**About this exercise**
Look over the data below and give the number of lines containing the word "share", with no other words.
Start of Information given
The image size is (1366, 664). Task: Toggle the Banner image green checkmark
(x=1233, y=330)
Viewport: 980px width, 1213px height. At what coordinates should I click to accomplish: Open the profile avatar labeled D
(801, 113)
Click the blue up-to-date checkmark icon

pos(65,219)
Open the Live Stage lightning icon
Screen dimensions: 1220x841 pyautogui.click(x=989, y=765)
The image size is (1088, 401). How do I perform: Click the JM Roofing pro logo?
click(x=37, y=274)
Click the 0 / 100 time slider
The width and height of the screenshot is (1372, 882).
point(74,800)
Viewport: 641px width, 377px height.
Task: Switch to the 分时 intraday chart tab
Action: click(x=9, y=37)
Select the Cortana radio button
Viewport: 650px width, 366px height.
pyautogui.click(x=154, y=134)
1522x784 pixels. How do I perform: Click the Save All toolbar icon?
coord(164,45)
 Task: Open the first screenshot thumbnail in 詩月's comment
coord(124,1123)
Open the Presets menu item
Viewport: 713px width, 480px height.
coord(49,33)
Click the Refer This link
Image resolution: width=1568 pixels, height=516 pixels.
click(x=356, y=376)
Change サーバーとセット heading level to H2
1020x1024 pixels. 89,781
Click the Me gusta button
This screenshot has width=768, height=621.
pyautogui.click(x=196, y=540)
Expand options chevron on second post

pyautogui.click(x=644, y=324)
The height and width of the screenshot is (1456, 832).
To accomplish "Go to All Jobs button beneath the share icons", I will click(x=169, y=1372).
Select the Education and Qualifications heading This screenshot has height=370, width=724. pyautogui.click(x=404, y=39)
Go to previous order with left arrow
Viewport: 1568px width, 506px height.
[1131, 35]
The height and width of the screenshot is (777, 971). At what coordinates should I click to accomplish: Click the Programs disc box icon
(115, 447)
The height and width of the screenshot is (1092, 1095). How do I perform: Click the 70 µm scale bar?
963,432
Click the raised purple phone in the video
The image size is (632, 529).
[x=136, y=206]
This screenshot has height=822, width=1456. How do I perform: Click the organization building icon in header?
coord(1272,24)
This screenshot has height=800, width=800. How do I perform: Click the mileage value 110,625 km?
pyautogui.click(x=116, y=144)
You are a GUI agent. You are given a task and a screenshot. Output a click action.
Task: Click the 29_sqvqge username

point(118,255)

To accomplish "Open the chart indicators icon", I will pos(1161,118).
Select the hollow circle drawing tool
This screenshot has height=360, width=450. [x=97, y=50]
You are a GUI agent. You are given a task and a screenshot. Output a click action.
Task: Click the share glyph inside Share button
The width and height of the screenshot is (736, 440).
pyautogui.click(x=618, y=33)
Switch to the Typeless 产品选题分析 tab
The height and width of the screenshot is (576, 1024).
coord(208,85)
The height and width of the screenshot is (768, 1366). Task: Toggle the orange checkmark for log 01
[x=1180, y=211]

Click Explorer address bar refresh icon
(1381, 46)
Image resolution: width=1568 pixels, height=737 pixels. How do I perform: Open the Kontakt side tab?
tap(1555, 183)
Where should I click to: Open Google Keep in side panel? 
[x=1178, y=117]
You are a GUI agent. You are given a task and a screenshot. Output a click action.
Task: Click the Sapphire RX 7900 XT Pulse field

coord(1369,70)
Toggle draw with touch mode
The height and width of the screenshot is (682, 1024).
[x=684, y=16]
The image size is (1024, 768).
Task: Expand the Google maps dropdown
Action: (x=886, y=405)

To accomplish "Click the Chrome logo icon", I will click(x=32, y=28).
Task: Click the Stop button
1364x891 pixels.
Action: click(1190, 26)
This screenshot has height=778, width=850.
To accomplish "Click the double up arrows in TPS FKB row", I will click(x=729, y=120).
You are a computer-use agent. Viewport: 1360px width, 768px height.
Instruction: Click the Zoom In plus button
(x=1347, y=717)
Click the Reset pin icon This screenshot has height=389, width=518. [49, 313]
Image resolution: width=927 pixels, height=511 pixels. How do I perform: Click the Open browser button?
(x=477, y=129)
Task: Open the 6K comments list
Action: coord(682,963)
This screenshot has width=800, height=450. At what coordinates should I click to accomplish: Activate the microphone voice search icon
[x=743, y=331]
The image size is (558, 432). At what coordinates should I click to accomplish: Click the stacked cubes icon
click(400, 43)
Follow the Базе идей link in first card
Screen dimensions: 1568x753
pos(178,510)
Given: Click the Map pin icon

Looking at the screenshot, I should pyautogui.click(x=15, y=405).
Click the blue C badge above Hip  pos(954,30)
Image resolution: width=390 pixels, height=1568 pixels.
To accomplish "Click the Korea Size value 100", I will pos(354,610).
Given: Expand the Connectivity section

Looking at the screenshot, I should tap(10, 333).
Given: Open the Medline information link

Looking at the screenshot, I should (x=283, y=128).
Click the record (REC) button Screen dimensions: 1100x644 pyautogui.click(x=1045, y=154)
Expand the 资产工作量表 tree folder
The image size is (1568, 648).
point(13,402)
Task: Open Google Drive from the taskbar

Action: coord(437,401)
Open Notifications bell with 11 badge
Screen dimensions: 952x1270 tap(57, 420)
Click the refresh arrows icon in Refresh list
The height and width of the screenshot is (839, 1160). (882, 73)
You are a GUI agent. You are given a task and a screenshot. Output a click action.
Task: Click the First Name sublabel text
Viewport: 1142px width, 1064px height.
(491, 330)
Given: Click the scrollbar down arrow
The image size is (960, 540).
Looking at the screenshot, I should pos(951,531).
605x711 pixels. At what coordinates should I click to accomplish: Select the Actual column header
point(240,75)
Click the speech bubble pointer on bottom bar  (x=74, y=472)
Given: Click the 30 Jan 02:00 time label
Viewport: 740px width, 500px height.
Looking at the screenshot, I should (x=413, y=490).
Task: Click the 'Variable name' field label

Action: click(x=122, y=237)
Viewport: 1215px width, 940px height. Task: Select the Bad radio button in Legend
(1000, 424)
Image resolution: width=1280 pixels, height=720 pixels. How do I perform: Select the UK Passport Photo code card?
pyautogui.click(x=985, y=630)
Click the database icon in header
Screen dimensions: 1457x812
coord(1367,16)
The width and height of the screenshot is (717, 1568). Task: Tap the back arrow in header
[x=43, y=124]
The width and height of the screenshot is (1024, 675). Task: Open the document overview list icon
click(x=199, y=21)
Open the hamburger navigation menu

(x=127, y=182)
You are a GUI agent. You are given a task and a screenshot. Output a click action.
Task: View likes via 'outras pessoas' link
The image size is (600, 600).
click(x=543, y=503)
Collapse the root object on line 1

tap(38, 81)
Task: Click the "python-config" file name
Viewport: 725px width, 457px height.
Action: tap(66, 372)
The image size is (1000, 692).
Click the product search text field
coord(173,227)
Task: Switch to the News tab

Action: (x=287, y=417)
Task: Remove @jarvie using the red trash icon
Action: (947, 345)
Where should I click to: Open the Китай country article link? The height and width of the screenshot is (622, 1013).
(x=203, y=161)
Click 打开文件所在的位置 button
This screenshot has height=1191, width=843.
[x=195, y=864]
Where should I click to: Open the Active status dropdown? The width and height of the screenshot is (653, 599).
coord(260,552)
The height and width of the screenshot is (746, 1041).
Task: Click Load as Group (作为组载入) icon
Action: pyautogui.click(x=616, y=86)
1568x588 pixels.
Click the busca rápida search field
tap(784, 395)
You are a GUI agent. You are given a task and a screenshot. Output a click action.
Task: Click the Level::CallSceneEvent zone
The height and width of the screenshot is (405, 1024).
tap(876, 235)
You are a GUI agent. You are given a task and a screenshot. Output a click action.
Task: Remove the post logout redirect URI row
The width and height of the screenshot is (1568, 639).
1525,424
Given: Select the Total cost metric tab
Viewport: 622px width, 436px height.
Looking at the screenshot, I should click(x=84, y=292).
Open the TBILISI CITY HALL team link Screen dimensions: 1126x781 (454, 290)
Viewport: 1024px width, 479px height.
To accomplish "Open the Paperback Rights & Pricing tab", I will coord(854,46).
End of Information given
**Finished task**
2